Outdoor Retailer is headed to Minneapolis with a different pitch.
The long-running outdoor trade show is scheduled for Aug. 19-21, 2026, at the Minneapolis Convention Center. This year’s event will include buyer access, creator programming, industry sessions, and a new Backcountry-backed showcase for emerging brands.
That’s a shift from the old trade-show model, where brands filled booths, retailers walked the floor, and media previewed the next season’s gear. That model still exists, but it doesn’t carry the same weight it once did.
Brands can now launch products directly to customers. Retailers are watching inventory more closely. Smaller companies can build an audience online before they land a major retail account. Creators now play a bigger role in how gear gets seen, tested, and sold.
Outdoor Retailer is trying to build a show around that reality.
A Trade Show Looking for Its Place
Outdoor Retailer has long been one of the outdoor industry’s main gathering places for brands, retailers, sales reps, media, and nonprofit groups. But the show has had to work harder in recent years to prove its value.
The outdoor market has cooled since the pandemic surge. Gear prices remain high. Retailers are more cautious. Brands have more ways to reach customers without relying on a trade-show floor.
That puts pressure on Outdoor Retailer to offer something useful beyond booth space. The Minneapolis show is leaning into buyer meetings, creator access, brand discovery, and programming built around the business side of the outdoor industry.
Backcountry Takes a Larger Role

One of the more notable additions is Backcountry Garage, a show-floor partnership between Outdoor Retailer and Backcountry.
The activation is expected to feature emerging brands, incubator companies, product showcases, a creator lounge, and a buyer desk where exhibiting brands can meet with Backcountry’s buying team during show hours.
That gives smaller brands a direct path to one of the bigger specialty retailers in the outdoor space. It also gives Backcountry a visible role at a show that’s trying to connect brands with buyers in more direct ways.

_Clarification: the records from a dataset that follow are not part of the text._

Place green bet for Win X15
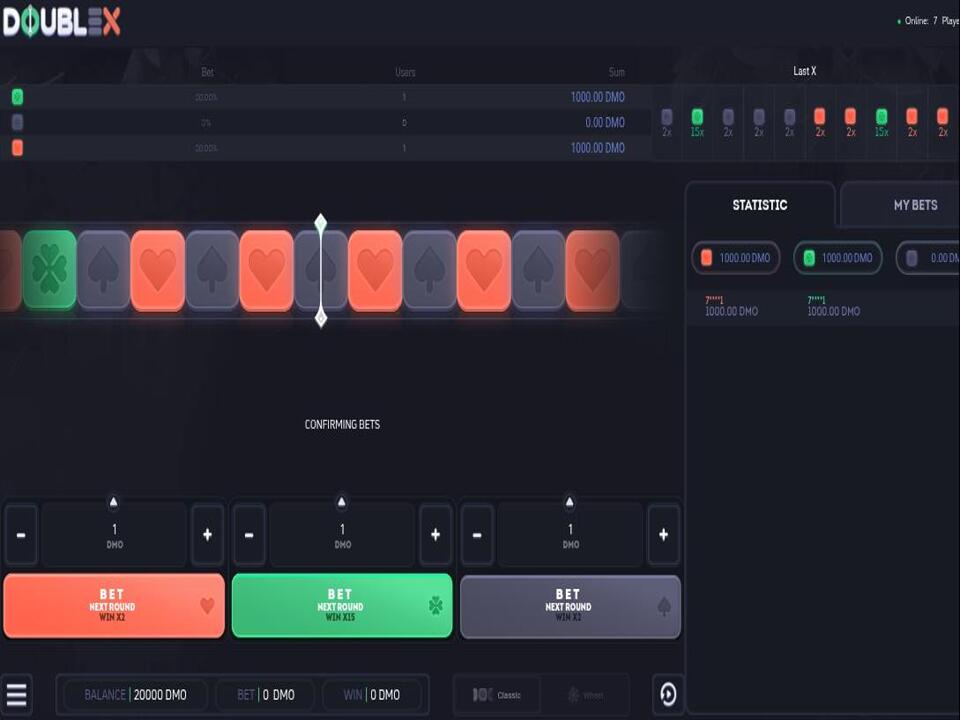The width and height of the screenshot is (960, 720). [342, 606]
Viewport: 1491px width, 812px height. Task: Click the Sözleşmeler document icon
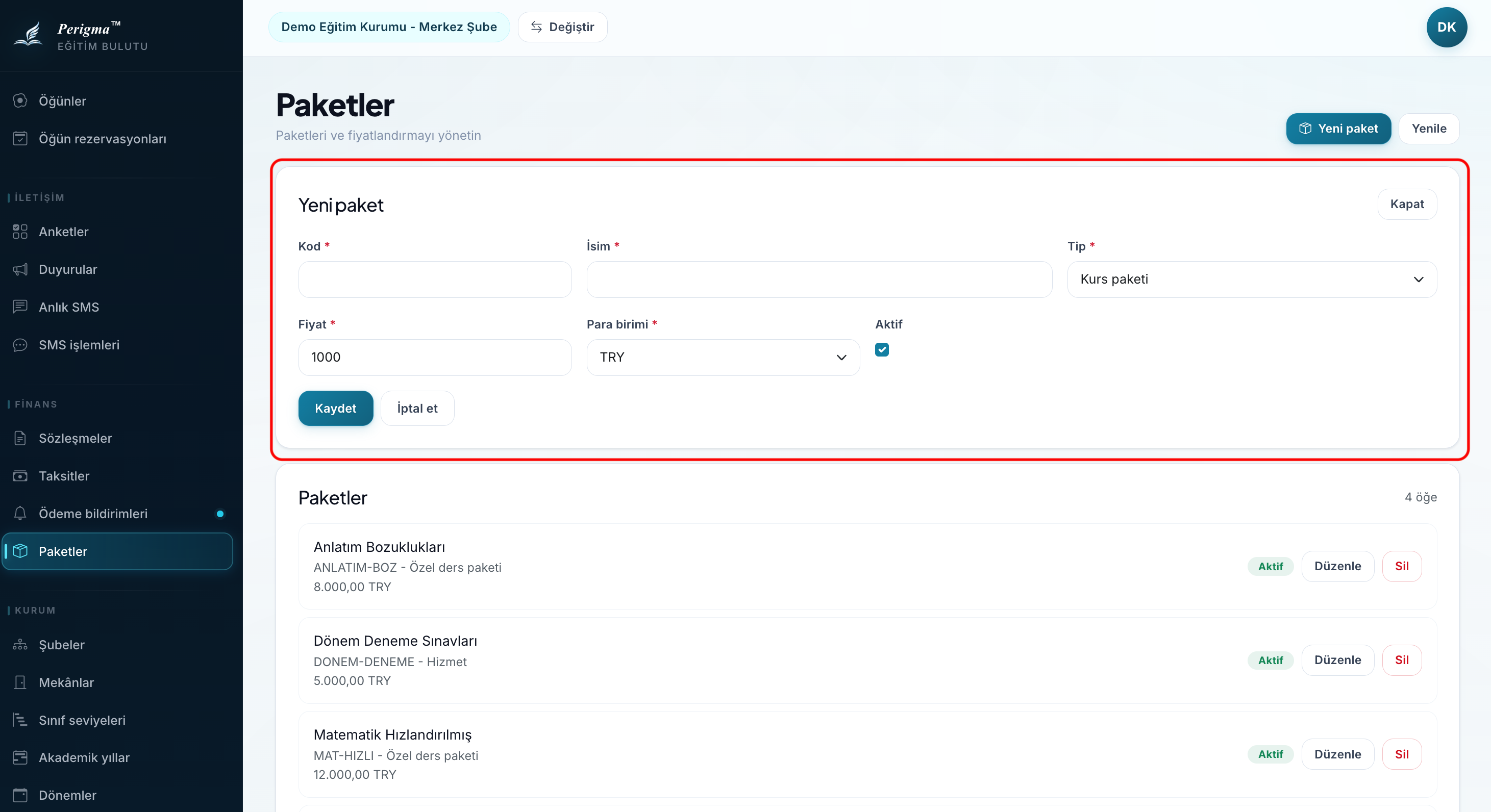pyautogui.click(x=20, y=438)
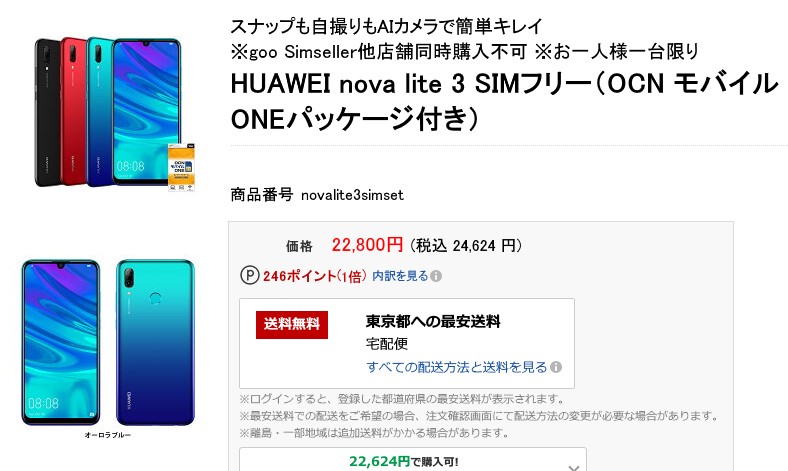Click the black phone in the lineup
This screenshot has height=471, width=788.
46,113
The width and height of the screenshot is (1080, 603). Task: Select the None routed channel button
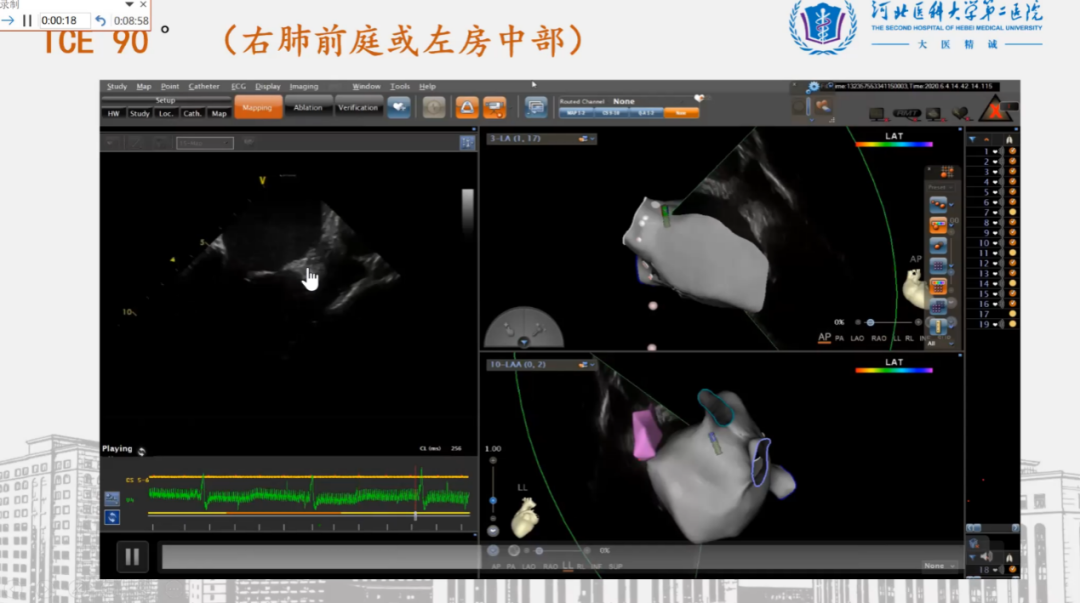point(681,113)
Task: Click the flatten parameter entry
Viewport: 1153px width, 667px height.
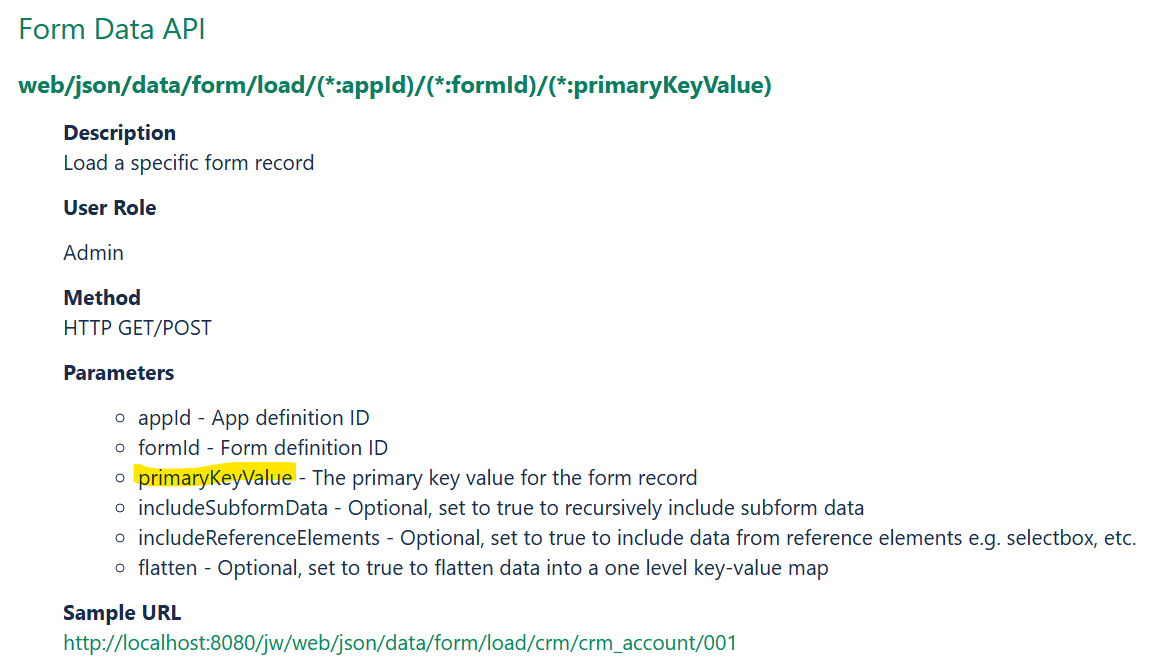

For companies trying to break into specialty retail, that kind of access is the pitch. A booth alone doesn’t guarantee a buyer conversation. A scheduled buyer desk at least puts that conversation within reach.
Creators Get a Formal Role
Outdoor Retailer is also bringing creators further into the show through its Wild Reach initiative. The program is expected to bring about 150 curated outdoor creators to Minneapolis.
That reflects a real change in how outdoor products move through the market. Traditional outdoor media still matters, but it’s no longer the only route between a brand and a customer. A creator with the right audience can put a product in front of buyers quickly, especially if that audience already trusts their field use, taste, or recommendations.
That doesn’t make creator marketing clean or perfect. Some of it is useful. Some of it is paid promotion dressed up as advice. Either way, brands are treating creators as part of the sales and marketing process, and Outdoor Retailer is now building that into the event.
A Harder Market to Read
Outdoor Retailer’s new format comes at a time when the outdoor industry is still sorting through the aftereffects of the pandemic boom.
Millions of people spent more time outside during the pandemic, and gear sales climbed fast. Then demand cooled. Inventory backed up. Discounts spread. Inflation pushed prices higher. Consumers became more selective about what they bought.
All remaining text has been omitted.